Re-ranking yellow from Green to Red.

Applying this approach to your go-to-market analysis will help you to plan strategies and build better products. And since all the parts of a product go-to-market are tied together, focusing on these 5 areas should move more yellows to green so you are ready for the next product launch.

Artefact: Go-to-market analysis map shown as the United States of the Product. – just for fun!
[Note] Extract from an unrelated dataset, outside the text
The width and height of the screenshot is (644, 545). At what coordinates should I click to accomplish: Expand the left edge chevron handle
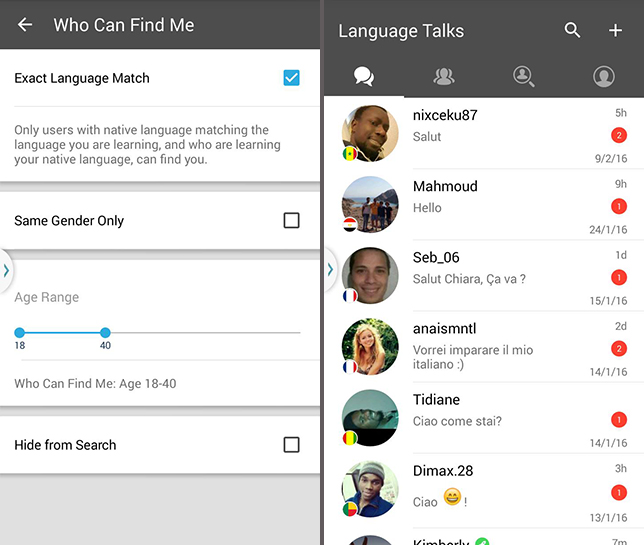6,270

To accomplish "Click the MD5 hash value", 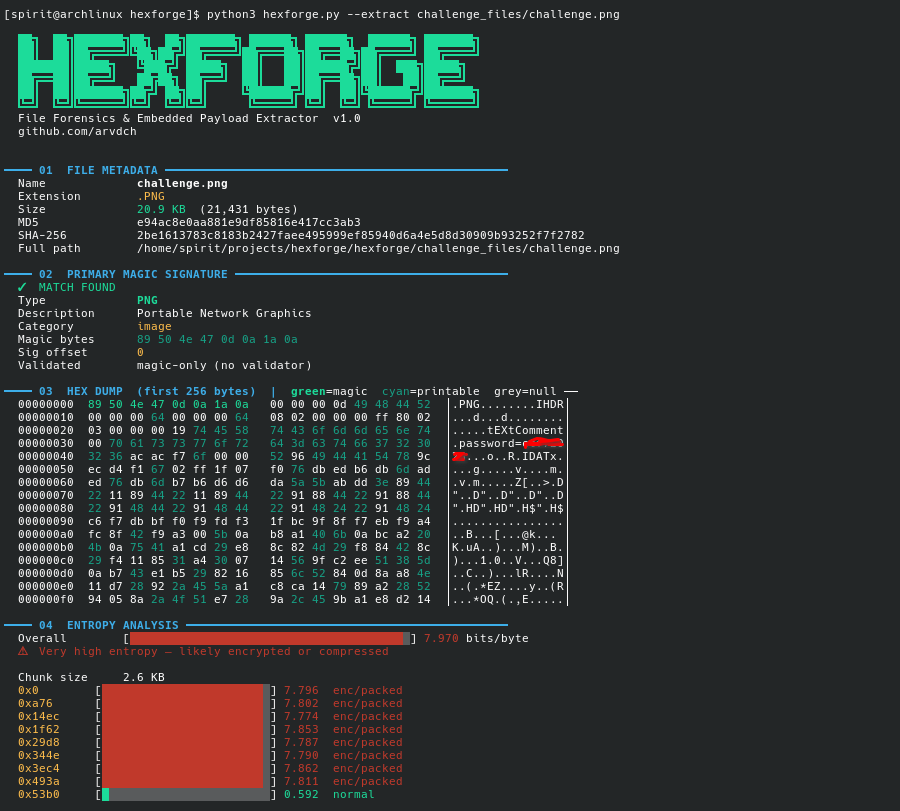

The Product Scorecard – measure it, so you can manage it

Product baselines are key tool a management team can use to view a product lifecycle because they help a team look at what was done, Good baselines should help a team see what was done right, what we thought was done right, and what we should not do again. These assumptions should help improve the product. The job of the product manager is to present these baselines so that management can make the best decision on direction. Yes a good product manager can as well make these conclusions, but it is not your job. Your job is to gather the most concrete and up-to-date data to ensure the baseline tells the real story. Your job is critical, since it is your presentation that will persuade management. Your job is on the line, since it is your detailed investigation that will rate an effort as done right, done right but wrong decision, or done wrong.

product scorecard

a simple scoring method that describes the stages of a product regardless of complexity

I would recommend that product managers find a simple scoring method that describes the stages of a product regardless of complexity. Then fine-tune this scorecard and use this from product to product to ensure that it is consistent and clear from a management perspective. The scorecard above was created for comparing a single complex product across multiple regions in EMEALAAP. Senior management can quickly assess where things went wrong and where we need to to focus so that we get things right the next time.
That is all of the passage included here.